# Lecture 4b - Packaging

## Background

### What

A software package is a collection of software related components, such as source code, data, documentation, and so on, stored on a file system. The collection is organised in a specific such that the type of component,and how the components relate to each other, can be understood.

A package also has metadata which describes the package in terms of its functionality and curation. This data is often human readable, but is usually also designed to be processed by other software.
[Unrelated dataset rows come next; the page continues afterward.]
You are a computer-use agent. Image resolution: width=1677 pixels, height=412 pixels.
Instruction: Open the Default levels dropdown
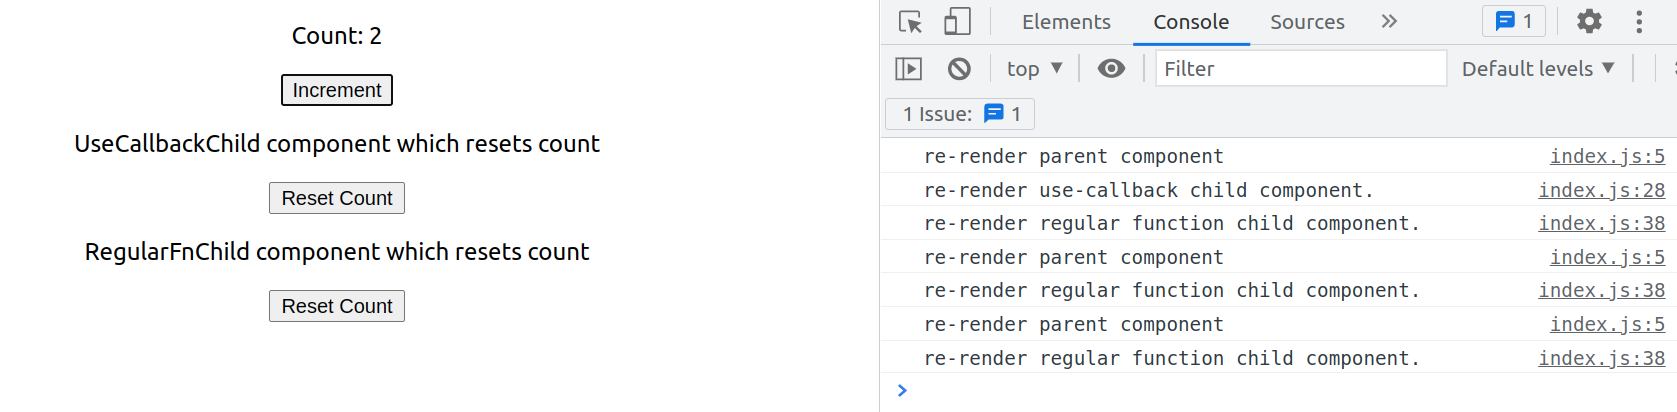point(1538,69)
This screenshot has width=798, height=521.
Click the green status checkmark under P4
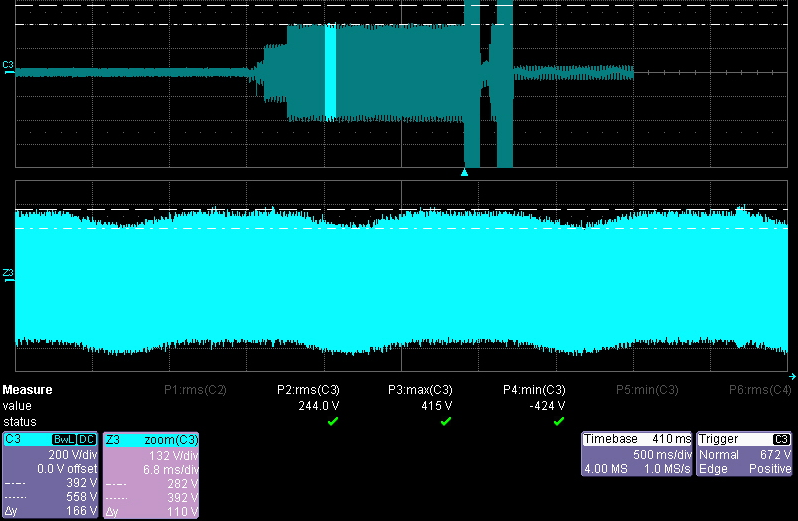click(559, 421)
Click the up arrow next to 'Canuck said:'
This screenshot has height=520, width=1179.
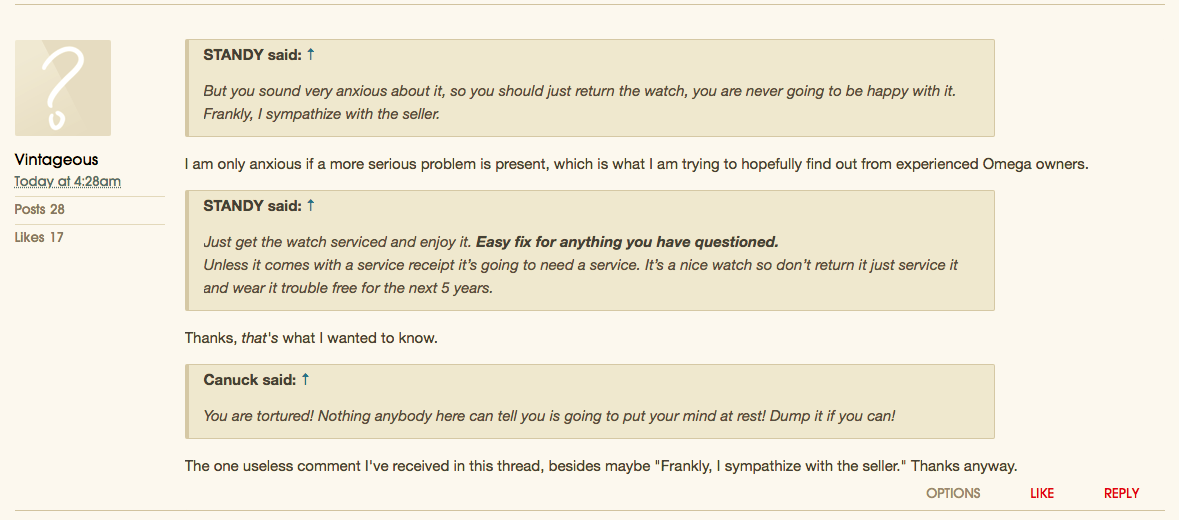tap(306, 380)

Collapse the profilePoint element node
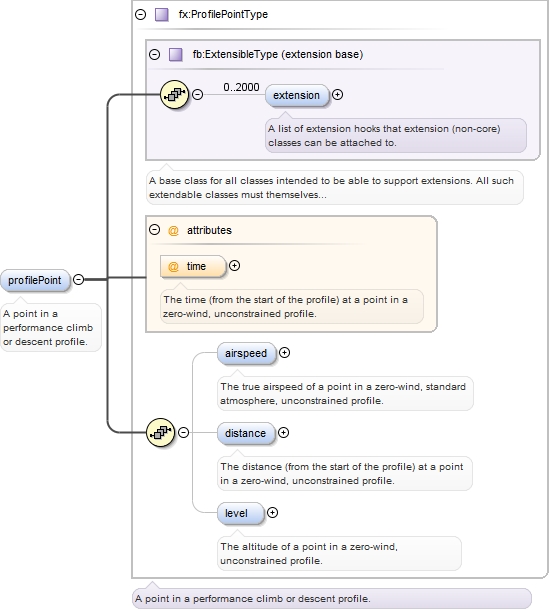click(78, 279)
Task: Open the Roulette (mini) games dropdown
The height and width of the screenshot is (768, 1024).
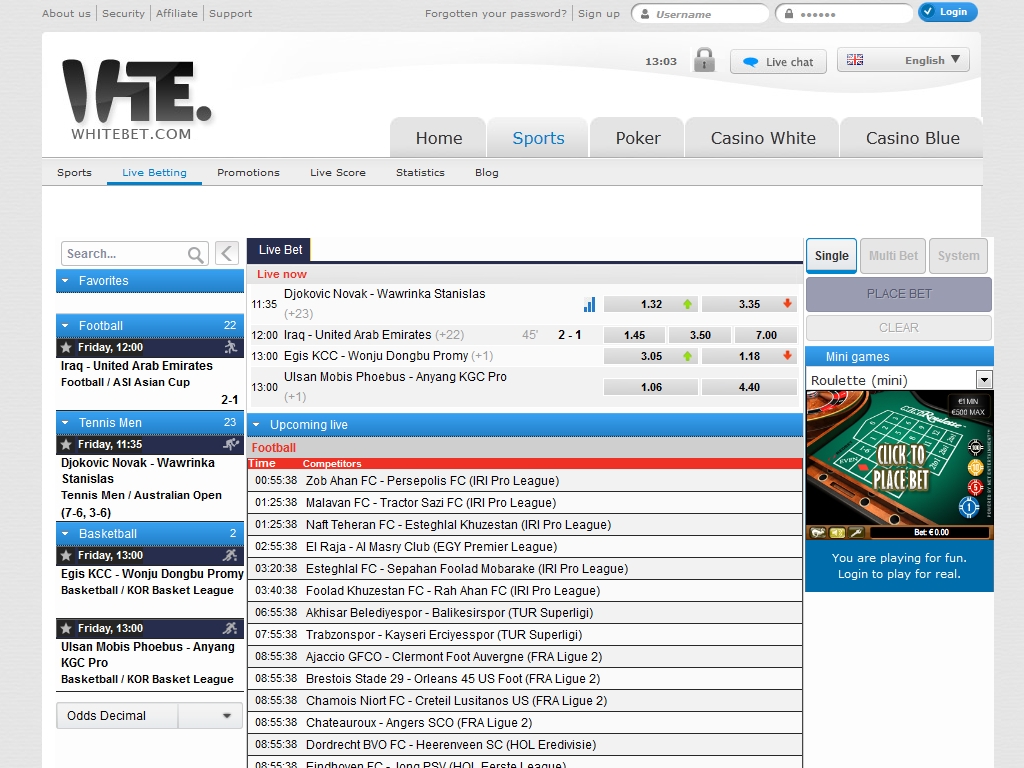Action: 983,380
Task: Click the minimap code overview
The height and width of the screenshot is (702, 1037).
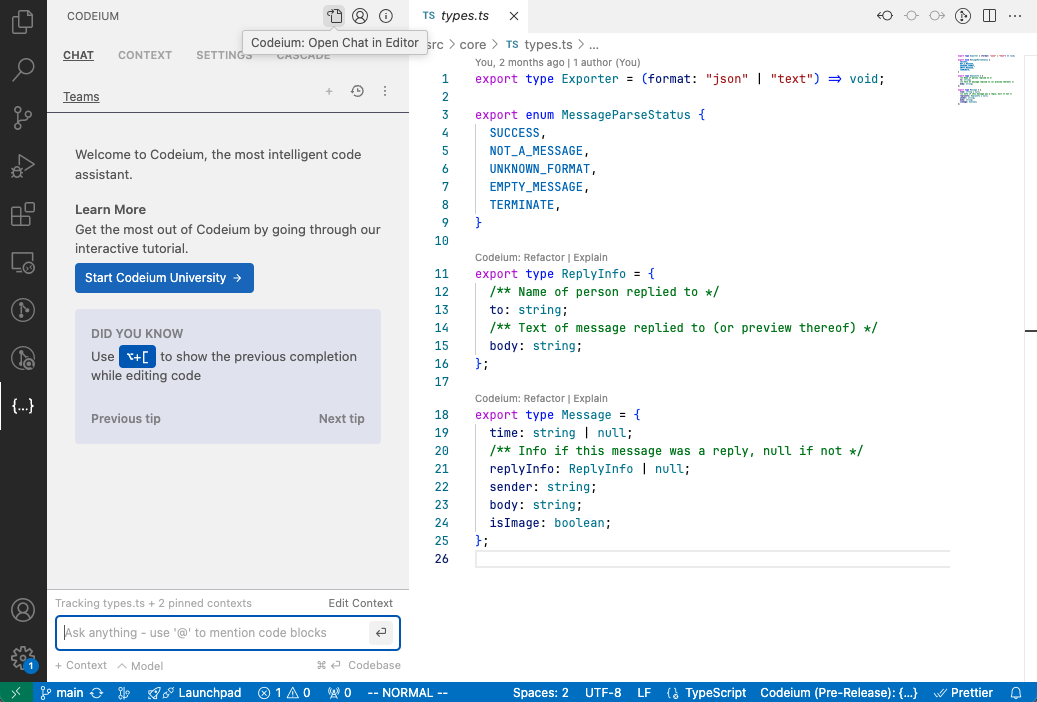Action: (985, 80)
This enables tools to be designed and used for managing common and often complicated workflows. 

When a packaging structure and its metadata are combined with an associated tool set the result is usually referred to as a software packaging system.     

### Why

Grouping logically connected components in a manner that reflects how they are related to each other facilitates their distribution, installation, **re-use** and maintenance. It also facilitates the use of standardised tools to manage a wide variety of (often complicated) work flows e.g.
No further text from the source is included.